> The problem
Look for the word "computer" in the material below, then report each line where it occurs.

^^^^

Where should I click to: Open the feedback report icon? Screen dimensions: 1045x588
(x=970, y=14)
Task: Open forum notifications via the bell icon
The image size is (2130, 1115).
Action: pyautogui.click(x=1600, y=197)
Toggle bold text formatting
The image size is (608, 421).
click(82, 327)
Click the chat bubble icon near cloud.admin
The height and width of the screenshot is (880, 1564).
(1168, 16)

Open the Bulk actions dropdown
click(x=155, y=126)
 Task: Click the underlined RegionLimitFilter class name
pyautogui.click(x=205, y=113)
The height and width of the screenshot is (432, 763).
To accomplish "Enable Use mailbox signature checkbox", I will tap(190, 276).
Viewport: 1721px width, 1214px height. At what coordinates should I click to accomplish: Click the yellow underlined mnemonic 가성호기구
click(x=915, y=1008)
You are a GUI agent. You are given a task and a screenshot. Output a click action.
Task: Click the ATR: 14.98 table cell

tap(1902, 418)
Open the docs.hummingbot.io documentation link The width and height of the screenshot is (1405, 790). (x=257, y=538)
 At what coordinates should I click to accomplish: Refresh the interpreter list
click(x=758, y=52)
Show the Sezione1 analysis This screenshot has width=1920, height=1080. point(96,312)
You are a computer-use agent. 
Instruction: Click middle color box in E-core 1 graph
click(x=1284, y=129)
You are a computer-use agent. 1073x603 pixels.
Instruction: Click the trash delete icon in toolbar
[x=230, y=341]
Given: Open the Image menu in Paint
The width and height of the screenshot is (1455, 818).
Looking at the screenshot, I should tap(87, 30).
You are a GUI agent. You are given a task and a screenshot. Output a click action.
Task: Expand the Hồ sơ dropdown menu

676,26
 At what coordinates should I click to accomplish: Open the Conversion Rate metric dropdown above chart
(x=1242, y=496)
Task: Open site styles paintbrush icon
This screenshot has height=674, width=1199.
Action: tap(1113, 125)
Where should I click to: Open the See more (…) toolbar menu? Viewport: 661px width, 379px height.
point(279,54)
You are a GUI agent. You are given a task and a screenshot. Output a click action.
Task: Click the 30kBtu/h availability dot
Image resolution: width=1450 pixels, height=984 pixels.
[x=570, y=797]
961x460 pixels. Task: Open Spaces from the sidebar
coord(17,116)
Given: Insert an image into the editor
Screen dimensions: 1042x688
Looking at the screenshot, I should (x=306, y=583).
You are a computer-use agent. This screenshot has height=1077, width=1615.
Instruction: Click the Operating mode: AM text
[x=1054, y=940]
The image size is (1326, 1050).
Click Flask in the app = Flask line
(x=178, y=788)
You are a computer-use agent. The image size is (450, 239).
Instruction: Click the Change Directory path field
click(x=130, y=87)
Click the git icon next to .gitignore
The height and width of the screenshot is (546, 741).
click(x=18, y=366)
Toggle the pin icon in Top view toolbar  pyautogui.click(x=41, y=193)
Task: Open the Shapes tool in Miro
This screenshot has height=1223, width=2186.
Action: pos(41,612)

^^^^

> Solution to the problem
You are a computer-use agent. 
You are a computer-use agent. 1073x603 pixels.
You are a computer-use agent. This screenshot has height=1077, width=1615.
You are a computer-use agent. The image size is (450, 239).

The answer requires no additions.